— START OF Exercise material —

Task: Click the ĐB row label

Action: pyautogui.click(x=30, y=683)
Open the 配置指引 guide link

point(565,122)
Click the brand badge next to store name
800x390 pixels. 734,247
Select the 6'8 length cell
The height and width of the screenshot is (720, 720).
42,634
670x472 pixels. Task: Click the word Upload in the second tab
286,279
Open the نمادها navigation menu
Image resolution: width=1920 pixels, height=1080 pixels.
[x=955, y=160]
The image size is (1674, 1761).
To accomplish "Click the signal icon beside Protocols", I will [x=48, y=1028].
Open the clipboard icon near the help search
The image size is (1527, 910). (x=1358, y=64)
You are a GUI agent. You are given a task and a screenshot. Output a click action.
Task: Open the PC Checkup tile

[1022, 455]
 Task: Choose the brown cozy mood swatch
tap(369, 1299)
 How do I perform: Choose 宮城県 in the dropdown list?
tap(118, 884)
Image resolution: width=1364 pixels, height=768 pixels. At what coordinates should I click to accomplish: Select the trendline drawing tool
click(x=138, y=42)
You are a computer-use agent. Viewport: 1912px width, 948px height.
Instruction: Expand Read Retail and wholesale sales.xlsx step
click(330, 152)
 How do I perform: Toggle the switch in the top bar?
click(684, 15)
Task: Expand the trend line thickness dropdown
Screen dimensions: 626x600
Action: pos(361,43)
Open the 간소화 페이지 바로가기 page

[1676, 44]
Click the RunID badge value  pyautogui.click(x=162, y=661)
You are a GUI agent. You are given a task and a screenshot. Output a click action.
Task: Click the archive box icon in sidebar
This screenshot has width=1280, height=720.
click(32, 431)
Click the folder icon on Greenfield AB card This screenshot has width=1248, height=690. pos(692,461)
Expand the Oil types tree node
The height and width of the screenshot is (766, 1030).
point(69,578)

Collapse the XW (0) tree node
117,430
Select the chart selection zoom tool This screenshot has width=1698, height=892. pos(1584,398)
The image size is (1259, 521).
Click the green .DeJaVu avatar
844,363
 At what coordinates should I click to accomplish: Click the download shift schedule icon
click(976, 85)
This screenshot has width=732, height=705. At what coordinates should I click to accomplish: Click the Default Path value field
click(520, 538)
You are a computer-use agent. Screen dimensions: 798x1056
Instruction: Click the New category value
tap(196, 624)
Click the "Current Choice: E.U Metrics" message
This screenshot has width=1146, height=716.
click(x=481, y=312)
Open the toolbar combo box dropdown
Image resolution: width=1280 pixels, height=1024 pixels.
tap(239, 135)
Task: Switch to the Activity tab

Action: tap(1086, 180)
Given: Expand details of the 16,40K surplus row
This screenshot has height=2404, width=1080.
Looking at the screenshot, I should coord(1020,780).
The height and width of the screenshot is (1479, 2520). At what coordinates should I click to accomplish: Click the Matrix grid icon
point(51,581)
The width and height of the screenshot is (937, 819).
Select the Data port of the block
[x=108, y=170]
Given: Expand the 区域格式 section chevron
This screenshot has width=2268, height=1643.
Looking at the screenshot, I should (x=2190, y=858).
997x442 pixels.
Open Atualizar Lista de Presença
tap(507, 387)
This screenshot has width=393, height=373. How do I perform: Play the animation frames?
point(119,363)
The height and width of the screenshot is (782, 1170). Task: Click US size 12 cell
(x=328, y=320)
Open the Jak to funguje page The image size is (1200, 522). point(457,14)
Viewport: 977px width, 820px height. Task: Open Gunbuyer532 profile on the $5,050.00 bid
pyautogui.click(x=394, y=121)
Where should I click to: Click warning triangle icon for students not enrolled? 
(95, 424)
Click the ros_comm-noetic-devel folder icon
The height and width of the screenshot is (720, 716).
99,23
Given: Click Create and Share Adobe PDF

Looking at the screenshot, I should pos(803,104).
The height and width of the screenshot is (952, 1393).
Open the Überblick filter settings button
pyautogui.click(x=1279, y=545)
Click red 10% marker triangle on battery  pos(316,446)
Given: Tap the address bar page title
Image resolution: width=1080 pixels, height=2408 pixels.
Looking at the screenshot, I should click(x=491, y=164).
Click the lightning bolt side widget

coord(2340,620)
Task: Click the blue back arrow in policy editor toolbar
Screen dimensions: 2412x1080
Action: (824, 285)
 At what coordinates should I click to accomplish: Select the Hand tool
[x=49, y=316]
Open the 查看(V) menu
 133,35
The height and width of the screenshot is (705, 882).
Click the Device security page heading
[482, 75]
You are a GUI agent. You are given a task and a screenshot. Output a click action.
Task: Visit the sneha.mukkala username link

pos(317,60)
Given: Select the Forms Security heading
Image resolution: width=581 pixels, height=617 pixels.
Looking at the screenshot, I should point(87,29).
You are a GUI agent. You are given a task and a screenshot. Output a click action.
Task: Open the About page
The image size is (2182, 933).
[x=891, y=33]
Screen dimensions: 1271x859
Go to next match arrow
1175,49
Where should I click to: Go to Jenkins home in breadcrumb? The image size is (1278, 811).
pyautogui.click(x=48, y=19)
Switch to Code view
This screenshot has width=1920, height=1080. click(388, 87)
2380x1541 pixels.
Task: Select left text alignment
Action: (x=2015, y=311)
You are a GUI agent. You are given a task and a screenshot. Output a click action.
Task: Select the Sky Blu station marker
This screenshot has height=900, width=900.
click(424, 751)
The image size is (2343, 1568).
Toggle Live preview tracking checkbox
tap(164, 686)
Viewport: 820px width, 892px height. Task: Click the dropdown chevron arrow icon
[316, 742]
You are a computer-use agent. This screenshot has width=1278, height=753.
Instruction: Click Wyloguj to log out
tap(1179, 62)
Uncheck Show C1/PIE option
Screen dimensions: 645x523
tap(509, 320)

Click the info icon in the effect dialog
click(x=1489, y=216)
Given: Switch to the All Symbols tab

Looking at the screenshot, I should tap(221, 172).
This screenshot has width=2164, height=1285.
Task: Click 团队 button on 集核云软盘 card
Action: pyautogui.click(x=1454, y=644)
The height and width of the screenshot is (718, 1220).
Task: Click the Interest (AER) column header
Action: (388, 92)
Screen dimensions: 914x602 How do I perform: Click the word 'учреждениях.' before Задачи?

— END OF Exercise material —

• What needs to be done
Set out every line of the listing above as a numbered list, leaving out the blank lines.

• Finished exercise
1. Task: Click the ĐB row label
2. Action: pyautogui.click(x=30, y=683)
3. Open the 配置指引 guide link
4. point(565,122)
5. Click the brand badge next to store name
6. 800x390 pixels. 734,247
7. Select the 6'8 length cell
8. The height and width of the screenshot is (720, 720).
9. 42,634
10. 670x472 pixels. Task: Click the word Upload in the second tab
11. 286,279
12. Open the نمادها navigation menu
13. Image resolution: width=1920 pixels, height=1080 pixels.
14. [x=955, y=160]
15. The image size is (1674, 1761).
16. To accomplish "Click the signal icon beside Protocols", I will [x=48, y=1028].
17. Open the clipboard icon near the help search
18. The image size is (1527, 910). (x=1358, y=64)
19. You are a GUI agent. You are given a task and a screenshot. Output a click action.
20. Task: Open the PC Checkup tile
21. [1022, 455]
22.  Task: Choose the brown cozy mood swatch
23. tap(369, 1299)
24.  How do I perform: Choose 宮城県 in the dropdown list?
25. tap(118, 884)
26. Image resolution: width=1364 pixels, height=768 pixels. At what coordinates should I click to accomplish: Select the trendline drawing tool
27. click(x=138, y=42)
28. You are a computer-use agent. Viewport: 1912px width, 948px height.
29. Instruction: Expand Read Retail and wholesale sales.xlsx step
30. click(330, 152)
31.  How do I perform: Toggle the switch in the top bar?
32. click(684, 15)
33. Task: Expand the trend line thickness dropdown
34. Screen dimensions: 626x600
35. Action: pos(361,43)
36. Open the 간소화 페이지 바로가기 page
37. [1676, 44]
38. Click the RunID badge value  pyautogui.click(x=162, y=661)
39. You are a GUI agent. You are given a task and a screenshot. Output a click action.
40. Task: Click the archive box icon in sidebar
41. This screenshot has width=1280, height=720.
42. click(32, 431)
43. Click the folder icon on Greenfield AB card This screenshot has width=1248, height=690. pos(692,461)
44. Expand the Oil types tree node
45. The height and width of the screenshot is (766, 1030).
46. point(69,578)
47. Collapse the XW (0) tree node
48. 117,430
49. Select the chart selection zoom tool This screenshot has width=1698, height=892. pos(1584,398)
50. The image size is (1259, 521).
51. Click the green .DeJaVu avatar
52. 844,363
53.  At what coordinates should I click to accomplish: Click the download shift schedule icon
54. click(976, 85)
55. This screenshot has width=732, height=705. At what coordinates should I click to accomplish: Click the Default Path value field
56. click(520, 538)
57. You are a computer-use agent. Screen dimensions: 798x1056
58. Instruction: Click the New category value
59. tap(196, 624)
60. Click the "Current Choice: E.U Metrics" message
61. This screenshot has width=1146, height=716.
62. click(x=481, y=312)
63. Open the toolbar combo box dropdown
64. Image resolution: width=1280 pixels, height=1024 pixels.
65. tap(239, 135)
66. Task: Switch to the Activity tab
67. Action: tap(1086, 180)
68. Given: Expand details of the 16,40K surplus row
69. This screenshot has height=2404, width=1080.
70. Looking at the screenshot, I should coord(1020,780).
71. The height and width of the screenshot is (1479, 2520). At what coordinates should I click to accomplish: Click the Matrix grid icon
72. point(51,581)
73. The width and height of the screenshot is (937, 819).
74. Select the Data port of the block
75. [x=108, y=170]
76. Given: Expand the 区域格式 section chevron
77. This screenshot has width=2268, height=1643.
78. Looking at the screenshot, I should (x=2190, y=858).
79. 997x442 pixels.
80. Open Atualizar Lista de Presença
81. tap(507, 387)
82. This screenshot has width=393, height=373. How do I perform: Play the animation frames?
83. point(119,363)
84. The height and width of the screenshot is (782, 1170). Task: Click US size 12 cell
85. (x=328, y=320)
86. Open the Jak to funguje page The image size is (1200, 522). point(457,14)
87. Viewport: 977px width, 820px height. Task: Open Gunbuyer532 profile on the $5,050.00 bid
88. pyautogui.click(x=394, y=121)
89. Where should I click to: Click warning triangle icon for students not enrolled? 
90. (95, 424)
91. Click the ros_comm-noetic-devel folder icon
92. The height and width of the screenshot is (720, 716).
93. 99,23
94. Given: Click Create and Share Adobe PDF
95. Looking at the screenshot, I should pos(803,104).
96. The height and width of the screenshot is (952, 1393).
97. Open the Überblick filter settings button
98. pyautogui.click(x=1279, y=545)
99. Click red 10% marker triangle on battery  pos(316,446)
100. Given: Tap the address bar page title
101. Image resolution: width=1080 pixels, height=2408 pixels.
102. Looking at the screenshot, I should click(x=491, y=164).
103. Click the lightning bolt side widget
104. coord(2340,620)
105. Task: Click the blue back arrow in policy editor toolbar
106. Screen dimensions: 2412x1080
107. Action: (824, 285)
108.  At what coordinates should I click to accomplish: Select the Hand tool
109. [x=49, y=316]
110. Open the 查看(V) menu
111.  133,35
112. The height and width of the screenshot is (705, 882).
113. Click the Device security page heading
114. [482, 75]
115. You are a GUI agent. You are given a task and a screenshot. Output a click action.
116. Task: Visit the sneha.mukkala username link
117. pos(317,60)
118. Given: Select the Forms Security heading
119. Image resolution: width=581 pixels, height=617 pixels.
120. Looking at the screenshot, I should point(87,29).
121. You are a GUI agent. You are given a task and a screenshot. Output a click action.
122. Task: Open the About page
123. The image size is (2182, 933).
124. [x=891, y=33]
125. Screen dimensions: 1271x859
126. Go to next match arrow
127. 1175,49
128. Where should I click to: Go to Jenkins home in breadcrumb? The image size is (1278, 811).
129. pyautogui.click(x=48, y=19)
130. Switch to Code view
131. This screenshot has width=1920, height=1080. click(388, 87)
132. 2380x1541 pixels.
133. Task: Select left text alignment
134. Action: (x=2015, y=311)
135. You are a GUI agent. You are given a task and a screenshot. Output a click action.
136. Task: Select the Sky Blu station marker
137. This screenshot has height=900, width=900.
138. click(424, 751)
139. The image size is (2343, 1568).
140. Toggle Live preview tracking checkbox
141. tap(164, 686)
142. Viewport: 820px width, 892px height. Task: Click the dropdown chevron arrow icon
143. [316, 742]
144. You are a computer-use agent. This screenshot has width=1278, height=753.
145. Instruction: Click Wyloguj to log out
146. tap(1179, 62)
147. Uncheck Show C1/PIE option
148. Screen dimensions: 645x523
149. tap(509, 320)
150. Click the info icon in the effect dialog
151. click(x=1489, y=216)
152. Given: Switch to the All Symbols tab
153. Looking at the screenshot, I should tap(221, 172).
154. This screenshot has width=2164, height=1285.
155. Task: Click 团队 button on 集核云软盘 card
156. Action: pyautogui.click(x=1454, y=644)
157. The height and width of the screenshot is (718, 1220).
158. Task: Click the Interest (AER) column header
159. Action: (388, 92)
160. Screen dimensions: 914x602 How do I perform: Click the word 'учреждениях.' before Задачи?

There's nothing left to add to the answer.